We deliver aggressive FPI timelines by relying on internal teams with experience in running dermatology trials. We recently launched a Phase Ib AD study for a sponsor with a tight budget and timeline. The scope was limited to 12 sites in Bulgaria, Germany, and Poland. Because the budget allowed for only 12 remote qualification visits, we created a concise, high-impact pre-qualification questionnaire to ensure only the most capable sites were targeted. To avoid delays, we negotiated a streamlined confidentiality agreement (CDA) strategy using pre-approved templates. All proposed sites were approved for the trial, and the study met its aggressive startup goals without compromising site quality.

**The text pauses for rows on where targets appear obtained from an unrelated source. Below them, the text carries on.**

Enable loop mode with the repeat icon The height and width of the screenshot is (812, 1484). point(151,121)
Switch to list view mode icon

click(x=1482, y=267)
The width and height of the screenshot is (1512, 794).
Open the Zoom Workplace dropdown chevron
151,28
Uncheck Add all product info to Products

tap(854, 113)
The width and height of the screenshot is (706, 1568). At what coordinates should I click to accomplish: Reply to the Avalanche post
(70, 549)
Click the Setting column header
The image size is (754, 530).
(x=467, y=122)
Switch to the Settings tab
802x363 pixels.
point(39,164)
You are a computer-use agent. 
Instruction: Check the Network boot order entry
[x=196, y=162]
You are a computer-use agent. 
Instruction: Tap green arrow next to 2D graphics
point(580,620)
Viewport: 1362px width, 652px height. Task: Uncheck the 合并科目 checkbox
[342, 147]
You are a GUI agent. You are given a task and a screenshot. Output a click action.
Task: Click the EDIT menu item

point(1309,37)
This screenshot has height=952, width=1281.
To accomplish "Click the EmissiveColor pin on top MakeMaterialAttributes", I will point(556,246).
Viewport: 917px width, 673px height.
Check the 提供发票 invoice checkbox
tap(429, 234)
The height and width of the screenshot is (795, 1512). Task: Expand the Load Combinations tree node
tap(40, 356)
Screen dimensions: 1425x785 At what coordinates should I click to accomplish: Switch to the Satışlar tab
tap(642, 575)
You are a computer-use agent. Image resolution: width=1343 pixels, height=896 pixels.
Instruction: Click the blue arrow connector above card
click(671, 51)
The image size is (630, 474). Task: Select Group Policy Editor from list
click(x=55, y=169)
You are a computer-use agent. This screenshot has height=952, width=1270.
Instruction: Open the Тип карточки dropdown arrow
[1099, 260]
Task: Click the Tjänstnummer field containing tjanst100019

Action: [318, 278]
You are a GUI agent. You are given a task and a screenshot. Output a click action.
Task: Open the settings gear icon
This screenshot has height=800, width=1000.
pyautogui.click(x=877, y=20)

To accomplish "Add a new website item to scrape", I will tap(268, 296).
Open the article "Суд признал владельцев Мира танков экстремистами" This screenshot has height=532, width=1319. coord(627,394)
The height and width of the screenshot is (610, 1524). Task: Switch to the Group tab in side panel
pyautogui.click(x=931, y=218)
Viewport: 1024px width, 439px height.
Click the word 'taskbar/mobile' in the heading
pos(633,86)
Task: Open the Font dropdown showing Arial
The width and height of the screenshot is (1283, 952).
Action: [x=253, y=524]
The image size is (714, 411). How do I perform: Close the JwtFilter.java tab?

After meeting the FPI timelines, we plan regulatory activities to ensure smooth and continuous enrollment. For example, we recently completed a global Phase II basket trial with sites in the U.S. and Europe. There was a several-month lag between the activation of the U.S. and EU sites. We focused on sites in Georgia to bridge that gap because we knew the trial’s target patient population was well represented there. We assigned a local team to translate trial documents (avoiding notarization delays), used a local customs vendor, and customized processes for Georgian sites—for instance, shipping the study drug upon site activation rather than after the first screening. These strategies allowed us to activate the first Georgian site and achieve FPI just one month after the U.S.
Precision at the start ensures speed at the finish
In AD trials, the fastest way to fail is to rush country and site selection. A study that recruits quickly but produces a high placebo response or poor data quality due to ineligible patients, limited resources, or poor investigator training is a wasted investment. Speed and efficiency come from selecting the right countries for the specific patient profile and partnering with sites known for data integrity.